195?MS disease modifying therapy (DMT) sequencing – tysabri to mavenclad de-escalation in JC-virus positive MS patients

摘要

There is a significant UK variation in the DMT sequencing strategies for high PML risk patients on Tysabri. In Greater Manchester Neuroscience centre we gradually reduced the number of high PML risk patients on Tysabri from 89 in 2016 to 26 in 2018. From our experiences de-escalation strategy from Tysabri to Fingolimod or Lemtrada seemed safe. Fingolimod, less efficacious switch, tends to be delivered quicker than Lemtrada (requiring lesser safety checks), but the efficacy of Lemtrada in MS patients with disease duration >10 years remains uncertain.Between January 2018 and November 2018 we switched 14 high risk PML patients from Tysabri to Mavenclad. All patients underwent MDT discussion, lumbar puncture with JCV PCR and MRI checks prior to DMT switch.We present the first UK MS patient cohort de-escalating from Tysabri to Mavenclad. Older (average age of 44) and more disabled patients (average EDSS=4.75) opted for Mavenclad, with equal gender distribution (7:7).
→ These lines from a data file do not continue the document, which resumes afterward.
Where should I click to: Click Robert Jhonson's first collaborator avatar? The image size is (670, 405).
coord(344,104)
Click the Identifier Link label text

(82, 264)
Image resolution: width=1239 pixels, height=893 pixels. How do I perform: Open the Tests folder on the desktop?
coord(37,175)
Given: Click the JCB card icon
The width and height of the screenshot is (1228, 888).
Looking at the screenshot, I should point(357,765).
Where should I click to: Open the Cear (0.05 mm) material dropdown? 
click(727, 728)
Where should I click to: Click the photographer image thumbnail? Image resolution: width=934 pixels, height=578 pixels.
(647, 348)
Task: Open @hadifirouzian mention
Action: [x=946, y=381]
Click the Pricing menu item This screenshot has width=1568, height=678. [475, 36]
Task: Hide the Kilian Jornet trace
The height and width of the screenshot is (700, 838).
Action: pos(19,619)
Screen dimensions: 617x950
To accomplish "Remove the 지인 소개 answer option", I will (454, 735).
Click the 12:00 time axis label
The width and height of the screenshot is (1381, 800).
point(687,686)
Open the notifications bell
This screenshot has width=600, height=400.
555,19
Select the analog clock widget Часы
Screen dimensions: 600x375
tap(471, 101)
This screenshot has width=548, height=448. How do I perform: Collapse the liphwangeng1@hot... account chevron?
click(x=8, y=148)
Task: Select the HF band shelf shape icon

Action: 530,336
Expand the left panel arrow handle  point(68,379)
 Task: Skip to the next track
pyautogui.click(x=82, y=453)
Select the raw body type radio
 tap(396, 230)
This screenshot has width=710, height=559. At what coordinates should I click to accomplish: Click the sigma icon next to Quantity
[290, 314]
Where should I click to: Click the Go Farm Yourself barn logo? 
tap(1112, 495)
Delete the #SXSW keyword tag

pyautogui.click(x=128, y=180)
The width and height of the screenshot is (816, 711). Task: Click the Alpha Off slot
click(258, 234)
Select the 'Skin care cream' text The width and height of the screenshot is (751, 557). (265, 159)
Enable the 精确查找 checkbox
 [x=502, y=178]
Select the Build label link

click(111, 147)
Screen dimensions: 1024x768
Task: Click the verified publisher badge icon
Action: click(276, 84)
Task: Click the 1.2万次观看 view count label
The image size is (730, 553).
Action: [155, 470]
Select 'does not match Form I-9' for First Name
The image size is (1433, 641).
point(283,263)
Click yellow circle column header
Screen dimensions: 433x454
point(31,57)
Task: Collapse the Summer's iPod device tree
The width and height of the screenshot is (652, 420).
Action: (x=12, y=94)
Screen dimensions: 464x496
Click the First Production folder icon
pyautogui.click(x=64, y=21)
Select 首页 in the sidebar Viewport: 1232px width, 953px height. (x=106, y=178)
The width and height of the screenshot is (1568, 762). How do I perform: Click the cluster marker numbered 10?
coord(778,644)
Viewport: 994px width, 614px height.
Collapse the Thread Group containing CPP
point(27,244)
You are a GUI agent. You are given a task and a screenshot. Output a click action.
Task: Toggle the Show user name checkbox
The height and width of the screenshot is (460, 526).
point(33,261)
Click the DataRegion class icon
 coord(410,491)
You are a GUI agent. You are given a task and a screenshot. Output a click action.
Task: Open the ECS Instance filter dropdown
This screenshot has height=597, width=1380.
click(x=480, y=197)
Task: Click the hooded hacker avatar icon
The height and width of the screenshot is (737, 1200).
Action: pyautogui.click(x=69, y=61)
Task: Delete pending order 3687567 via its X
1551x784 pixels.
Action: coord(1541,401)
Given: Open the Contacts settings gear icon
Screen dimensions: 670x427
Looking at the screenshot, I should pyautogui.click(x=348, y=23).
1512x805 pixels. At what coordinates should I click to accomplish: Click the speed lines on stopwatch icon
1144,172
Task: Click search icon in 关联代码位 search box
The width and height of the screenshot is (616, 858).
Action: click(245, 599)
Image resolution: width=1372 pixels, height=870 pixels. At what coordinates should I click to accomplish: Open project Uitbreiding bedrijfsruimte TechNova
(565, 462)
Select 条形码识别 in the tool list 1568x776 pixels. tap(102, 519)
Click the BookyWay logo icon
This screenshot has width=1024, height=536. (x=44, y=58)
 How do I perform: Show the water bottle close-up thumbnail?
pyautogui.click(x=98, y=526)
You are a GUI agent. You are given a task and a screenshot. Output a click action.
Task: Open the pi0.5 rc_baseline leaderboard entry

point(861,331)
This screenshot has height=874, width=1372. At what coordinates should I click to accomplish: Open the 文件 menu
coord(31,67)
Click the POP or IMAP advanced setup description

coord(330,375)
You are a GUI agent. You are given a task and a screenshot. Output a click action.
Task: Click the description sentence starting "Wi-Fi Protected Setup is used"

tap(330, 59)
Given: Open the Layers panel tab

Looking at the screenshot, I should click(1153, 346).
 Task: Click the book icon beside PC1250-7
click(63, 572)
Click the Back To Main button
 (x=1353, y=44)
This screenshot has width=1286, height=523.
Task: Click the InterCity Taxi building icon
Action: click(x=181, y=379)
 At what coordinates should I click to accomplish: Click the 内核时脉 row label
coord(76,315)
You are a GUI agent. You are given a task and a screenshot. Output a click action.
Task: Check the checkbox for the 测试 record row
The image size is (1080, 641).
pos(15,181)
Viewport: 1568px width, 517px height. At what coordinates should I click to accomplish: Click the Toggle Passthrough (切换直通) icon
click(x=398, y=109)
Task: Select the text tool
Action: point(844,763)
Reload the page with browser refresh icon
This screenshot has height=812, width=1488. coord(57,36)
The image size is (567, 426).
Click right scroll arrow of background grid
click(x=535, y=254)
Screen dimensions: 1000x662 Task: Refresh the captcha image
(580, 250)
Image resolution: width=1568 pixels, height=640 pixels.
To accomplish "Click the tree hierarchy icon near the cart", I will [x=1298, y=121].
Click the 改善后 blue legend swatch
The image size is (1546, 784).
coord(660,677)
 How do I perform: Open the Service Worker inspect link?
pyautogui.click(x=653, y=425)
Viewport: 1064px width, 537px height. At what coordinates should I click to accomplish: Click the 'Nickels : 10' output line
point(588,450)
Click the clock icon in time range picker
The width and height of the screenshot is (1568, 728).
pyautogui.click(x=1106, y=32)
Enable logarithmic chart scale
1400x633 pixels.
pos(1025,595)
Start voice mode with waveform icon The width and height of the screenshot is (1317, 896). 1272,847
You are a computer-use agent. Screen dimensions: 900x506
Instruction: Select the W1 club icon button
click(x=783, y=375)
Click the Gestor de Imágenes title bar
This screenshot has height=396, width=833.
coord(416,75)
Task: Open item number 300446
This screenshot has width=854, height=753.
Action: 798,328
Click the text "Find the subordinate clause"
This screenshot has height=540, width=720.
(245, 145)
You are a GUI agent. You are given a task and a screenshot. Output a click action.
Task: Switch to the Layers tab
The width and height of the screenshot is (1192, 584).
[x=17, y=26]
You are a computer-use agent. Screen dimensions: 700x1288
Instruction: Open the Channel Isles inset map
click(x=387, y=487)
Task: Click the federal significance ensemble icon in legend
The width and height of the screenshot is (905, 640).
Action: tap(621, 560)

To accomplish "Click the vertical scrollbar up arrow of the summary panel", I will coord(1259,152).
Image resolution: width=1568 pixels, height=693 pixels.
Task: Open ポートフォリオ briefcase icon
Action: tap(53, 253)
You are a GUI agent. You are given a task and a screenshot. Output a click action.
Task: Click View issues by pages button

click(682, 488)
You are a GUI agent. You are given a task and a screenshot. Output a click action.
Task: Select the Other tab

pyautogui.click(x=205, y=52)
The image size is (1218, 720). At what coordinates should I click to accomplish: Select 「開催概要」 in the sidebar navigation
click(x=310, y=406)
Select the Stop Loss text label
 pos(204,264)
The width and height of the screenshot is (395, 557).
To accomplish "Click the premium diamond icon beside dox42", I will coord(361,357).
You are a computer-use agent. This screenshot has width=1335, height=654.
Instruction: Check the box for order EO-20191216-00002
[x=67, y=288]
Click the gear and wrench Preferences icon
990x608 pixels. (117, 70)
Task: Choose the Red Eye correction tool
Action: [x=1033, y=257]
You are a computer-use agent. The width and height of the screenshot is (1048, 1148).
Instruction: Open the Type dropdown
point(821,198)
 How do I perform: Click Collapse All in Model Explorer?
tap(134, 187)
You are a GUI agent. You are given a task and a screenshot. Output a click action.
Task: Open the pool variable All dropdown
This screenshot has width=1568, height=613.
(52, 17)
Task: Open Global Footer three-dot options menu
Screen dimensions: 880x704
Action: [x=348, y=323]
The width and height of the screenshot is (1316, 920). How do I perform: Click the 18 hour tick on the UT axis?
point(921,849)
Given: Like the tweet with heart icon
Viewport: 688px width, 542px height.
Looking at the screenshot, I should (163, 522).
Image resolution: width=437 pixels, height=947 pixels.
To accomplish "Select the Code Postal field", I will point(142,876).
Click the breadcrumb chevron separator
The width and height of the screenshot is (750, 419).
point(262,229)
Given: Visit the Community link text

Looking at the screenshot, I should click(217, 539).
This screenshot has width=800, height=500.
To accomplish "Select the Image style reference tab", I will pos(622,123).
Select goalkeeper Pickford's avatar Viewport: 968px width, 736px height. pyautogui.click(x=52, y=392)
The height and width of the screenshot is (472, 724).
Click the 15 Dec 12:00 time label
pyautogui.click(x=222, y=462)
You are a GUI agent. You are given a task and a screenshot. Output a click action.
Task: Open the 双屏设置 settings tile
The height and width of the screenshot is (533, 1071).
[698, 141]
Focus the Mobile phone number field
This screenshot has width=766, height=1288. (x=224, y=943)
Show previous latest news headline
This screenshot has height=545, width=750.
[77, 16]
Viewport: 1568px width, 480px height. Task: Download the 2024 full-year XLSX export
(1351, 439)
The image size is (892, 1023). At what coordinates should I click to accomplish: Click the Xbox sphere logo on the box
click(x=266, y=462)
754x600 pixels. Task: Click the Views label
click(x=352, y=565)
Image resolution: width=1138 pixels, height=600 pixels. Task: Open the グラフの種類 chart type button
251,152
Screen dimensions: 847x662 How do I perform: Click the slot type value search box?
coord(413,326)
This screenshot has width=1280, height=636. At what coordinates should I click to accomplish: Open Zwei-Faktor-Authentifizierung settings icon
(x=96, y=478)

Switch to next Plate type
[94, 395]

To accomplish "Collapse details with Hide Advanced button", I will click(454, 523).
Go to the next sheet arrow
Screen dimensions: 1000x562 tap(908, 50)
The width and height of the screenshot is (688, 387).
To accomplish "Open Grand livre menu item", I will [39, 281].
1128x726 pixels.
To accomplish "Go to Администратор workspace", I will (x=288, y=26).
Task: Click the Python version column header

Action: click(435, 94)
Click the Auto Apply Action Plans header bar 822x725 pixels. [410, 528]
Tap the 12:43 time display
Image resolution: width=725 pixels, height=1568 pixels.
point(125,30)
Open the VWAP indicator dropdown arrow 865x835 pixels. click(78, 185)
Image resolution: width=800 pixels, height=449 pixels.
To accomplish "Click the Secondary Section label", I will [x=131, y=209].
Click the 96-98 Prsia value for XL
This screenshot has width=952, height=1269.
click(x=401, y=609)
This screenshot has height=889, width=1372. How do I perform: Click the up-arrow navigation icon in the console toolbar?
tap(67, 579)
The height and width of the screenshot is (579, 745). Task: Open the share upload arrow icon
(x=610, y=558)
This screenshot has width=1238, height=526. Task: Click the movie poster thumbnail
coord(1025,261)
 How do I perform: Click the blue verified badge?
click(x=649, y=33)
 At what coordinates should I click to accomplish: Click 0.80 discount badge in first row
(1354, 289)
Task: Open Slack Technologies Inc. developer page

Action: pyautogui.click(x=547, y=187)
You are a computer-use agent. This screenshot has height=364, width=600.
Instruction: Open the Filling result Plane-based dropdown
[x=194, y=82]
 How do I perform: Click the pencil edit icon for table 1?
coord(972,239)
Average disease duration was 7.5 (2–10) and patients received 52 (6–107) Tysabri infusions. 5 patients had other DMTs prior to Tysabri (5 Copaxone, 1 Rebif, 1 Tecfidera), 9 patients had Tysabri as their first DMT. Average JC-virus serology titer was 1.86.Switching high PML risks patients from Tysabri to Mavenclad appears to be well tolerated; regular MRI monitoring showed no PML carry-over risk and no significant MS disease activity.